Here is the new object allocation site. The actual constructor,UnmodifiableMutableList.<init>(), did come up in the stack sampling results.  The metering engine was able to link a somewhat innocent line much higher in the call stack with the most direct enclosing calling site.

autoletics.blog.reactor.benchmark.code.2

Stack sampling is a yesteryear approach largely promoted by those that have not moved with the times. An adaptive activity metering is most certainly a step up in the evolution ladder for both tool and tool user. But I will readily admit that there are limits. For extreme low latency execution analysis you need a measurement technology that is able to pinpoint when behavior takes a different course (flow/branch) at a much finer granularity. Developers need to embed signals into code that label and track branches representing fast and slow paths within an algorithm. I created a technology that does just this in 2011 and published an article describing it in 2012 on the JINSPIRED.com site titled “Introducing Signals – The Next Big Thing in Application Management”. Good luck with the Googling.

UPDATE #1
I was asked to follow-up the above article with a metering model that included some of the other library dependencies. I thought I might as well address some other concerns with the above metering models, in particular method overloaded and possible premature disablement of probes before sufficient load or conditional state had arisen.
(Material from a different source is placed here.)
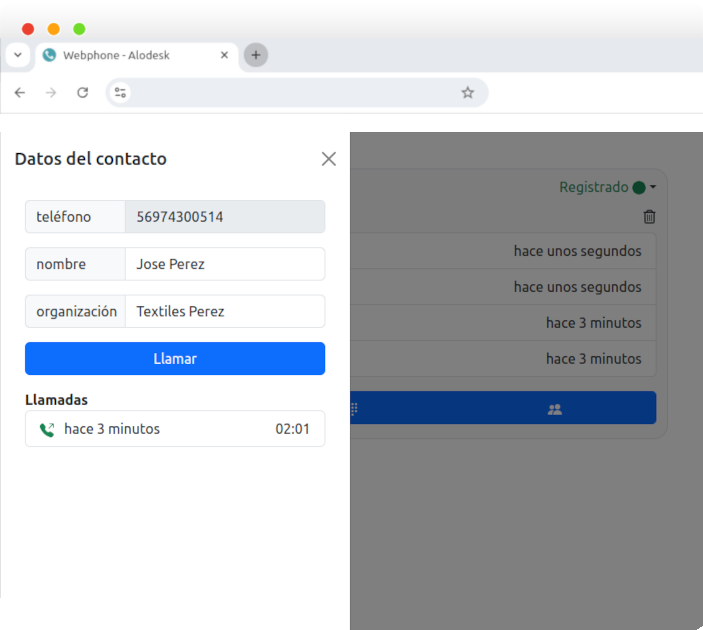Image resolution: width=703 pixels, height=630 pixels.
Task: Click the nombre field containing Jose Perez
Action: 224,265
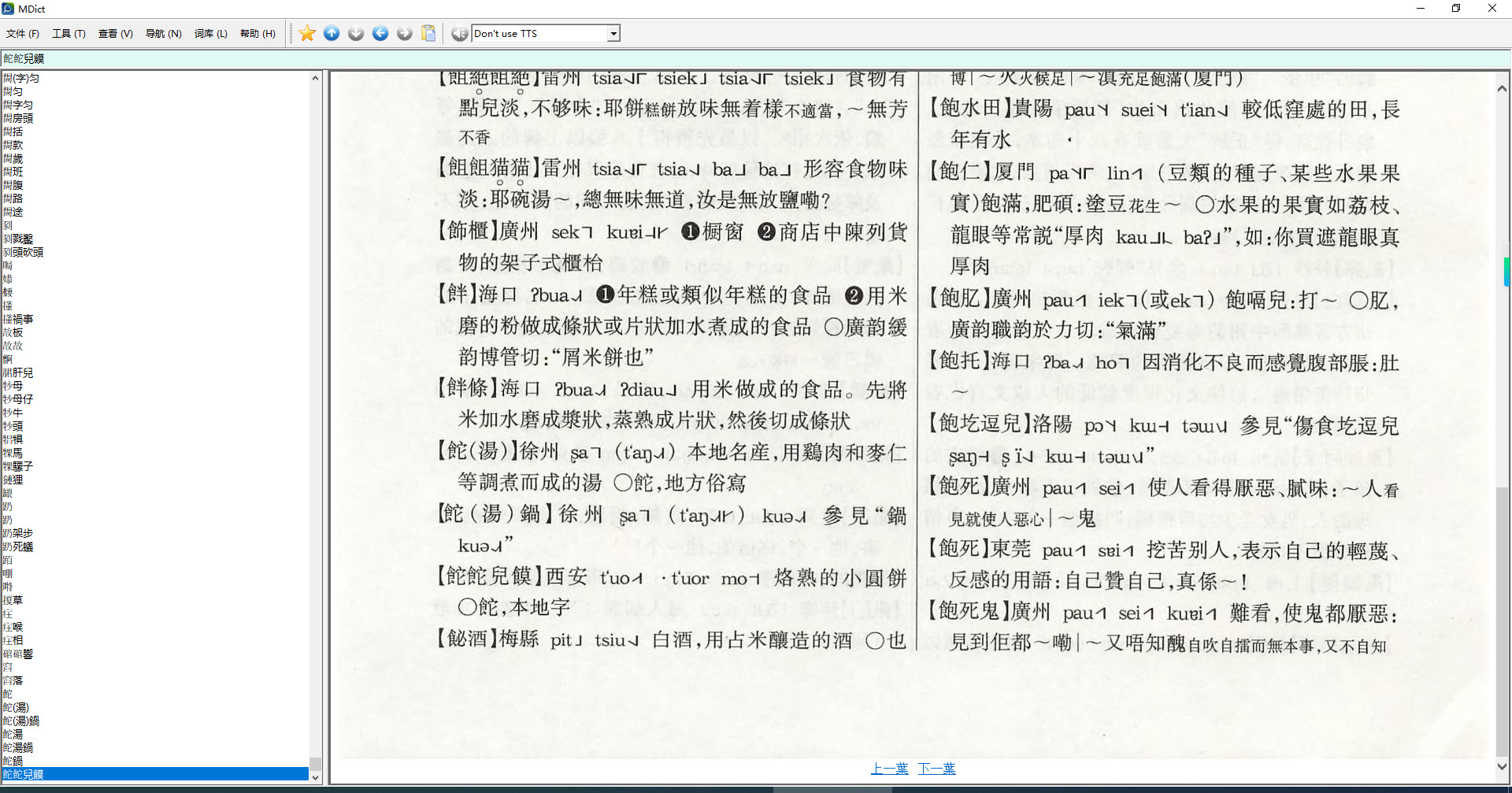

# adds an unique class method id to each probe name
j.s.p.ext.aspectj.probe.name.joinpoint.id.include=true
# increases the initial hotspot scorecard balance from 1000 to 10000 
j.s.p.hotspot.initial=10000
j.s.p.hotspot.threshold=15
j.s.p.hotspot.threshold.inherent=5
j.s.p.hotspot.meter=spin.count
j.s.p.console.snapshot.probes.disabled.include=true
j.s.p.meter.clock.time.include=false
j.s.p.meter.spin.count.include=true

As to be expected in the RingBuffer benchmark configuration the LMAX Disruptor library hits the top spot. Note that the Reactor.notify probe is now listed twice in the metering table.

autoletics.blog.reactor.spin.count.all

UPDATE #2
In the last configuration I should really have increased the lower hotspot bound after increasing the initial balance as follows:

j.s.p.hotspot.lower=20000

A revised metering model with the change applied and a little higher throughput achieved.

autoletics.blog.reactor.spin.count.all.lower

Again at this kind of level you are looking for clues to guide further code inspection within an editor. There must be some acceptance of the fact that red herrings will creep into the model due the nature of execution and its measurement. But still and all, it sends thread call stack sampling back into the stone age where it came from and surely belongs, and if we are luckily it carries with it those that hold up such an approach as state of the art Java performance profiling.